Luckily, Bucky Paper and Graphene sheets, integral components to nano-capacitors, have already been made in relatively large amounts; several inches, instead of the usual nano-meters. The Nobel Prize in Physics for 2010 was awarded to Andre Geim and Konstantin Novoselov "for groundbreaking experiments regarding the two-dimensional material graphene"; and buckypaper was produced in sufficient quantities as well. Graphene was shown to have one of the highest breaking strengths and to be one of the strongest materials ever tested. Measurements have shown that graphene has a breaking strength 200 times greater than steel, with a tensile strength of around 130 GPa, or 19,000,000, or 19 million PSI. Bucky paper, on the other hand, promises to be roughly 250 times stronger than steel and harder than diamond; both possess the capability to be flexible, and grapheme has shown promise in being transparent and possible use as a display screen, for possible use with computers. Both can provide significant capacitance abilities, and could possibly be utilized together to create an extremely powerful ultra-capacitor. They also both present extremely powerful thermal capabilities, being able to absorb, disperse, or even potentially transport heat away from a source very quickly. Inches, if not bricks have been made, and it is likely only 10-20 years, at most, before both become a viable reality, especially in the world of electronics or in use as batteries. They both show promise in electronic miniaturization for many reason, which could absorb energy and transmit electricity very effectively, as well as be micro designed.

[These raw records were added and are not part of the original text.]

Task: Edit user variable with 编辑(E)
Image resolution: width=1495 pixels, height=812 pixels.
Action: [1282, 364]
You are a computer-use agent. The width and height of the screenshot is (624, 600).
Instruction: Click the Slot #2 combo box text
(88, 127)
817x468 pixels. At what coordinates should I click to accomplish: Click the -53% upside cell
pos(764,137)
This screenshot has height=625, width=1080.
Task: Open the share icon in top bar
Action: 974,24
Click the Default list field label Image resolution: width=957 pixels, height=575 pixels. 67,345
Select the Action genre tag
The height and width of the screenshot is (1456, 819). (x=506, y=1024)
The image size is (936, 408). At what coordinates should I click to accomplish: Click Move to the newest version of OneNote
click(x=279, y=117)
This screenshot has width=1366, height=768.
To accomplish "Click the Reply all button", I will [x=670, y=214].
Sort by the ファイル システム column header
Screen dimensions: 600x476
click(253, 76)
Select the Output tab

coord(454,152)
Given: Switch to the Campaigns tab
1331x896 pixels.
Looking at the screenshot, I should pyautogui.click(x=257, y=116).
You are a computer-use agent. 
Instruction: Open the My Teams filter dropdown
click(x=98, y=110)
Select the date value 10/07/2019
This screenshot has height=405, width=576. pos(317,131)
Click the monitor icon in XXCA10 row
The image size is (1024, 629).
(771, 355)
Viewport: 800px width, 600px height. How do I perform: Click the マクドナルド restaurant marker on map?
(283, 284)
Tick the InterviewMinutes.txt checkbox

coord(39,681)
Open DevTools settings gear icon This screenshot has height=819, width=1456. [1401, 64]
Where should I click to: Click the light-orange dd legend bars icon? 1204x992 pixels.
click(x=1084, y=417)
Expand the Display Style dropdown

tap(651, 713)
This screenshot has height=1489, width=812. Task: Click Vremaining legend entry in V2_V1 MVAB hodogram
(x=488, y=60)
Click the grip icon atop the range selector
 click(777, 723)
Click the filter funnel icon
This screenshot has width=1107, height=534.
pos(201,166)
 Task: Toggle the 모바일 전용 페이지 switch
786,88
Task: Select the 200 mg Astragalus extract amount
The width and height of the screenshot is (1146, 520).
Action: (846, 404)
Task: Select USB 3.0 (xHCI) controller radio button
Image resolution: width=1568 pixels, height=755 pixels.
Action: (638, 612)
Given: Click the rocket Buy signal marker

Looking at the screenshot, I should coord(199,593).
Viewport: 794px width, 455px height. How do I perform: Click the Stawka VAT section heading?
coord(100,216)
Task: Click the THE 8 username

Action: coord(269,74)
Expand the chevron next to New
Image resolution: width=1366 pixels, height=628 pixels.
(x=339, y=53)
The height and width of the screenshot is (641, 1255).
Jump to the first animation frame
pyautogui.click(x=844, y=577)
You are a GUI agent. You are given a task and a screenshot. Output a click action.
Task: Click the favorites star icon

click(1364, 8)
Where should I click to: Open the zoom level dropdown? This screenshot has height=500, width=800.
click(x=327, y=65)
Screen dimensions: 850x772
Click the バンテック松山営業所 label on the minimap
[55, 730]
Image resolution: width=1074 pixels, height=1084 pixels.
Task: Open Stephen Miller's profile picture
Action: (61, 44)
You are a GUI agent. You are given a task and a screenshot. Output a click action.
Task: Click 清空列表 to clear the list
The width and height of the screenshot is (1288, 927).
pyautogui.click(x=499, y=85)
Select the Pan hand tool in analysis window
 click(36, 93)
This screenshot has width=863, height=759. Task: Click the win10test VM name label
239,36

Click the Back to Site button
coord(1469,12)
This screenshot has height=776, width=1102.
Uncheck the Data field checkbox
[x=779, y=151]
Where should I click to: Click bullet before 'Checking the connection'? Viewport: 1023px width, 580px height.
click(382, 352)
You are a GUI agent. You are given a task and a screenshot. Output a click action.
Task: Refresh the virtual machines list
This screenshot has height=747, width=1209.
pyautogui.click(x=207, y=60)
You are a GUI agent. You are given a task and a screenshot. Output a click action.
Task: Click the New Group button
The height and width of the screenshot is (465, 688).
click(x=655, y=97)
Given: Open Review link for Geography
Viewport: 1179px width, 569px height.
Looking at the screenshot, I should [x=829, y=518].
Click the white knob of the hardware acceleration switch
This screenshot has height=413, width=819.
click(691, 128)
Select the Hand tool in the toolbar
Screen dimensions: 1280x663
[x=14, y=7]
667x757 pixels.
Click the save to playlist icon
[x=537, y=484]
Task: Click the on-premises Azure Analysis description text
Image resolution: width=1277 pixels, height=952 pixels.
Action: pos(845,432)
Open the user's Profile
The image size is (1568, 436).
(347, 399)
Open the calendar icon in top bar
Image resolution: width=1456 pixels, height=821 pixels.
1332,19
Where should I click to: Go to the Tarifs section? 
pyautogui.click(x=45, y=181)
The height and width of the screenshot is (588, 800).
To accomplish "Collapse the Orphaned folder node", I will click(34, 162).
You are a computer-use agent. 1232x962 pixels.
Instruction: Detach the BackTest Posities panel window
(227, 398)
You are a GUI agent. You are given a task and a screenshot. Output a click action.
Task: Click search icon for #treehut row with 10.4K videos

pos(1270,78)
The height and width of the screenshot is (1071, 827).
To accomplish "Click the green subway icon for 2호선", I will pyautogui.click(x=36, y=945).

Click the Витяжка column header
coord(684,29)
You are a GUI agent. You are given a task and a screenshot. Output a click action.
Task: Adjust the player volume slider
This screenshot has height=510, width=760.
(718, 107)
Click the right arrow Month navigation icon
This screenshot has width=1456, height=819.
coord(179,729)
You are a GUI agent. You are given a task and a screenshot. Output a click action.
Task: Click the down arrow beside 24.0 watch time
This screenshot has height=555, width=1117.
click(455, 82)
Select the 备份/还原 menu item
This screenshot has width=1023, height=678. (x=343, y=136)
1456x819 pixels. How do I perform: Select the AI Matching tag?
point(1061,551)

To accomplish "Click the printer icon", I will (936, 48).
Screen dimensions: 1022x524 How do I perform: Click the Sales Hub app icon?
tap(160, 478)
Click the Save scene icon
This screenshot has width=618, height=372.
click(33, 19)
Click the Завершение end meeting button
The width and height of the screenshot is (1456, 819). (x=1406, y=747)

Hopefully, nano-capacitors will be developed in sufficient quantities in a short enough time to be made reasonable for most electronics and electric cars; at least at levels to match or only mildly exceed lithium ion, providing their other advantages, such as light weight, high strength, quick recharge time, potentially low resource cost, and long life, which could easily out do lithium ion and many other batteries.

In short, electric cars are the way to go in the future, as they provide the only potential long term, fuel efficient, low fuel, or fuel absent clean, sustainable long term energy methods for the future, and also would logistically simplify the production of energy into a single form, with easy distribution for all.